Being family isn't the same as being able to help
With a nod to Roz Chast, who drew the talk families keep postponing. It is worth having when young, and worth having now.
Photo by SHVETS production
Your child turns 18 and something quiet happens that no one mentions at the graduation party. In the eyes of the law, you stop being their decision maker. Not because anything changed between you. Because they became an adult, and adults make their own medical and financial choices.
Most of the time, that is exactly as it should be. The question is what happens on the day they can't. A bad accident. A sudden illness. A moment where your once-small child is in a hospital bed, unable to speak for themselves, and a doctor needs someone to make a call.
Here is the part most families never learn until they are living it. In a lot of places, the people who love you most have no automatic right to step in.
There is a common belief that "next of kin" carries legal weight, that a spouse or a parent can simply make the decision. In some states that is broadly true.
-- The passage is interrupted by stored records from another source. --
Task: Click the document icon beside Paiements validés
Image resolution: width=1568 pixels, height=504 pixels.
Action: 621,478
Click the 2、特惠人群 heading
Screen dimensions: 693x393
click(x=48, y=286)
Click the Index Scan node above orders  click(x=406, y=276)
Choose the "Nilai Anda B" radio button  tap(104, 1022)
Most states have what are called default surrogate, or family consent, laws, which set out an order of family members who can decide when no other document exists. But a handful of states do not, and even where these laws exist, they are a fallback, not a plan. They apply only when nothing better has been put in place.
Wisconsin, where I live, is one of the clearest examples. A State Bar of Wisconsin column is direct about it: here, next of kin have no automatic authority to make health care decisions. Not a spouse. Not a parent. Not an adult child. Without the right document, families can end up in court just to earn the standing to help someone they love.
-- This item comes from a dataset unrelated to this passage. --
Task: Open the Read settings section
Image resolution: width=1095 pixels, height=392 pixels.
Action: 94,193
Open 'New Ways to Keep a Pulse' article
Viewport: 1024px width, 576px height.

And it is not your home state that decides this in the moment. It is the state where care is happening. If your daughter is hospitalized two states away at college, the hospital there handles the decision under its own rules. The reassuring part: a properly signed health care power of attorney travels with her, recognized across state lines. Which is exactly why it is worth having before she leaves, not after something happens.
The fix is smaller than the fear. It is one conversation and a few documents. A health care power of attorney names the person who can make medical decisions if you cannot. A HIPAA authorization lets a doctor actually talk to them. A durable power of attorney covers finances. For an 18 year old heading to a dorm, and for a parent in their 80s on the other side of the world, the documents are the same. The act of care is the same.
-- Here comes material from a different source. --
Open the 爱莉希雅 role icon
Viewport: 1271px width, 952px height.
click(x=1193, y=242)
It helps to say plainly what one of these documents does not do, because the phrase "power of attorney" scares people into delay, and delay is the only real risk here. A health care power of attorney does not hand your decisions away the day you sign it. It sits quietly. It takes effect only when a physician certifies that you cannot make decisions for yourself. Until that moment, you remain fully in charge of your own life. That is the whole reason an 18 year old can sign one without giving anything up. And the same is true for a healthy, fully independent parent in their 80s. Signing one changes nothing about the life they are living. It simply means that if a day ever comes when they cannot speak for themselves, someone they chose already can.
I think about this in two directions at once. My kids, not far from the age where the law stops seeing them as mine to protect. My parents, in their 80s, halfway around the world. All aging. All far away. All easier to help with one signature than with a court order.
Signing the documents is the first step. Knowing who holds them, where they live, and who to call at 2am is the next one, and it is the part families almost always miss. That coordination, carrying the right information to the right person at the moment it matters, is the work we do at CuroNow. Inside the app there is a vault for exactly this. You can upload the signed document, or, if you would rather keep the original in a drawer at home, simply note that it exists and where to find it. Either way, no one is hunting for it during a crisis. But the document comes first, and it does not require us, or anyone. It requires an afternoon.
So this is the ask, said with care rather than alarm. Get the powers of attorney signed. For yourself. For your college kid. For your aging parents. Not because something will go wrong, but because the people who love you should never have to ask a court for permission to help you.